## EXTRACTED TEXT
####

It is perfectly fine to work with multi-level columns, but sometimes you may want to flatten them for easier access. You can manually assign the column names after aggregation to flatten the columns.

df_salary_by_dept4 = df.groupby('dept', as_index=False).agg({'salary': ['min', 'max', 'mean', 'sum', 'count', 'std']})

display(df_salary_by_dept4)
print('Columns before (multi-level, not flat):')
print(df_salary_by_dept4.columns)

# manually assign column names
df_salary_by_dept4.columns = ['dept', 'min_salary', 'max_salary', 'mean_salary', 'total_salary', 'num_employees', 'std_dev']

display(df_salary_by_dept4)
print('Columns after (flat-level):')
print(df_salary_by_dept4.columns)

▶️ Copy the provided code to the code cell below and run it.

df_salary_by_dept4 = df.groupby("dept", as_index=False).agg(
    {"salary": ["min", "max", "mean", "sum", "count", "std"]}
)

####

## REQUIRED ACTIONS
1 > In the pandas passage on flattening multi-level columns, what new name is assigned to the column that comes from the 'count' aggregation?
2 > Continue the pandas passage on flattening multi-level columns after its final line of code.

## DATA BLOCK
####

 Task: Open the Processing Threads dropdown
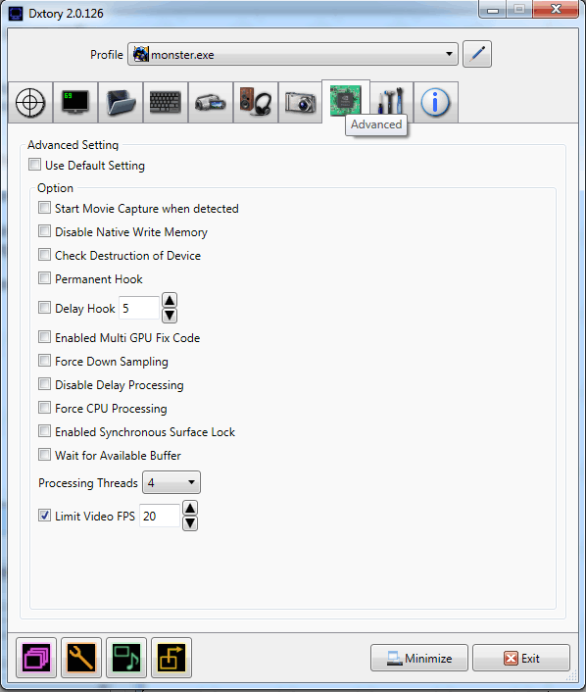click(171, 482)
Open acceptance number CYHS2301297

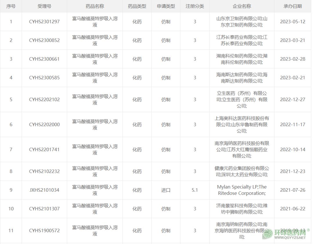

####

## TASK-BY-TASK OUTPUTS
1 > num_employees

2 >
df_salary_by_dept4

▶️ Check the columns of the DataFrame before flattening.

print("Columns before flattening:")

df_salary_by_dept4.columns

Columns before flattening:

MultiIndex([(  'dept',      ''),
            ('salary',   'min'),
            ('salary',   'max'),
            ('salary',  'mean'),
            ('salary',   'sum'),
            ('salary', 'count'),
            ('salary',   'std')],
           )

▶️ Flatten the columns by manually assigning new column names.

df_salary_by_dept4.columns = [
    "dept",
    "min_salary",
    "max_salary",
    "mean_salary",
    "total_salary",
    "num_employees",
    "std_dev",
]

df_salary_by_dept4

▶️ Check the columns of the DataFrame after flattening.

print("Columns after flattening:")

df_salary_by_dept4.columns

Columns after flattening:

Index(['dept', 'min_salary', 'max_salary', 'mean_salary', 'total_salary',
       'num_employees', 'std_dev'],
      dtype='object')

📞 Examples Using Bank Marketing Calls Data¶

Let’s apply what we’ve learned to a real-world dataset. We’ll use a dataset related to direct marketing campaigns (phone calls) of a banking institution.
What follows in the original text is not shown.